The men in their matching uniforms and polished buttons scampered. An odd sight to see—law enforcement used to being in charge and prosecuting all the rules jumping at my savage command.
I couldn’t see it from their point of view.
Couldn’t know that to them, I was the worst kind of case.
I was a man who’d touched death and hadn’t returned. A man who now waded in graveyards and welcomed power from ghosts. A beast who no longer had any morals or desire to obey the laws of man.
I was distant.
I was unreachable.
Dr Campbell was the one to show me, to dip into my fury-blackened numbness and reveal just how far I’d fallen. “Sullivan, snap out of it. You’re scaring them. And scared police are dangerous police.”
I snatched the finger he dared waggle in my face. “I will ask you again. Is Jess alive?”
He nodded, yanking his hand out of my icy fist. “Barely. I’m still working on her. I need help, Sinclair. I need another doctor.”
“Contact the ruins on Serigala. They’ll send the two vets who weren’t killed.”
“A vet won’t—”
“A vet is all you’ll get.” Pushing off the bed, I snarled as if every predator and monster lived within me.
My legs buckled.
Pain.
Motherfucking mind-deadening pain.
“Sinclair!” Campbell caught me as I plummeted toward the salt-covered tile. He couldn’t hold my bulk, doing his best to slow my trajectory until we both sprawled on the floor. Pika flew around the room, jumpy and unhappy, his chirps echoing off the walls.
“Fuck!” I blinked through the curtain of charred fury, pissed off at my useless body, cracking beneath the time I was losing not chasing Drake. “Fuck!”

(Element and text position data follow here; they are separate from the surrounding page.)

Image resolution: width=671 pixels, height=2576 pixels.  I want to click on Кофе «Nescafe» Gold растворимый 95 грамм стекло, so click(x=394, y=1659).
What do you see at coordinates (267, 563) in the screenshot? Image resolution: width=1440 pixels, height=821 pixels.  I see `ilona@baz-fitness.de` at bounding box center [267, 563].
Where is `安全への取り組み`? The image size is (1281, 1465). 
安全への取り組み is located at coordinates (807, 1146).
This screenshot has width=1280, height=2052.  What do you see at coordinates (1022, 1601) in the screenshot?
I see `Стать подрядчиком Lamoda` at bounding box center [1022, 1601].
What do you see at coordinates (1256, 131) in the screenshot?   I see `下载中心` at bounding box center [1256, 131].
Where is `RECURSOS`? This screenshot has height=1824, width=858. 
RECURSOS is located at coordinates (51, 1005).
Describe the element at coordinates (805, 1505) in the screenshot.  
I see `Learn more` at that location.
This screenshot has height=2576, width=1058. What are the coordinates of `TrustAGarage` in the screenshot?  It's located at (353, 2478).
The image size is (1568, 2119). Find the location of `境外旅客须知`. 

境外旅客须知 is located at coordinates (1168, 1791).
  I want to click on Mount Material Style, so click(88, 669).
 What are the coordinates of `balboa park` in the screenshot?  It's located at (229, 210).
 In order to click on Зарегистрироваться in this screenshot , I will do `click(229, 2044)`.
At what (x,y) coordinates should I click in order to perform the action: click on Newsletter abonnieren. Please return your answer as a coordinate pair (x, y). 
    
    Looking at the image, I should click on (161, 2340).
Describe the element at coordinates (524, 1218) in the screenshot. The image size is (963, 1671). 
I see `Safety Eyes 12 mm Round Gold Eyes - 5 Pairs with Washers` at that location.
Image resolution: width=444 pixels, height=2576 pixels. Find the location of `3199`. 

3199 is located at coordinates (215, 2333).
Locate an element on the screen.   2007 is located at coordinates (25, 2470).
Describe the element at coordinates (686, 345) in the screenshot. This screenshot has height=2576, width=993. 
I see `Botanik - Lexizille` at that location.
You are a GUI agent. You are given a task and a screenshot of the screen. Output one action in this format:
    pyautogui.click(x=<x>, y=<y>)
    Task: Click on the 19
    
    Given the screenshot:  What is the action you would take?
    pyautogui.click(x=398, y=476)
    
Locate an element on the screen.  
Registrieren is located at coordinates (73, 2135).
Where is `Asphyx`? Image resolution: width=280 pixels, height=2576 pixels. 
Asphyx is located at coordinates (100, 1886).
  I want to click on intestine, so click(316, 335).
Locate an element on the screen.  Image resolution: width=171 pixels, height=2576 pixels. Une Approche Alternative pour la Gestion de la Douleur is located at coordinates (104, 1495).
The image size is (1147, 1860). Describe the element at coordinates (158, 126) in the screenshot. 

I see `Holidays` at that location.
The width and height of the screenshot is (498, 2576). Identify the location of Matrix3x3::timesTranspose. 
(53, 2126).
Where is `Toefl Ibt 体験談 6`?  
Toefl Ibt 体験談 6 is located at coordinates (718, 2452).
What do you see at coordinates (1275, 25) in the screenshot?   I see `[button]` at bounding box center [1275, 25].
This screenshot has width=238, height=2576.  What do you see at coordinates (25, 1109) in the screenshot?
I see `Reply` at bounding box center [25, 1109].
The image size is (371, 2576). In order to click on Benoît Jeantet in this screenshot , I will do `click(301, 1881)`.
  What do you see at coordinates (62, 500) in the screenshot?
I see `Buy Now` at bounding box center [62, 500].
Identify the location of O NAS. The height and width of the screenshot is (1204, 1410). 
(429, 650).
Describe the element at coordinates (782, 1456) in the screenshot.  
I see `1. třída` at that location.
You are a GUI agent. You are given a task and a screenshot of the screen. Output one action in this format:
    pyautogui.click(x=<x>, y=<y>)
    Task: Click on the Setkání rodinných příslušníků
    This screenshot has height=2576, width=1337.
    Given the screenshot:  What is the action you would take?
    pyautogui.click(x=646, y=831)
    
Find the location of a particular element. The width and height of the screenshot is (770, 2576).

“Your leg...” Campbell pushed me away, his hands running over the same thigh with its harpoon-stitched hole. He pushed a new bump, prodded at new heat. “Without an X-ray, I can’t be sure, but I think you’ve fractured your tibia...wait...” He worked his way down my mangled appendage. “Your ankle.” He circled the new swelling, moving his inspection to my foot when I cringed. “And your foot.” He palpitated my toes, each exploration finding pain, pain, motherfucking pain!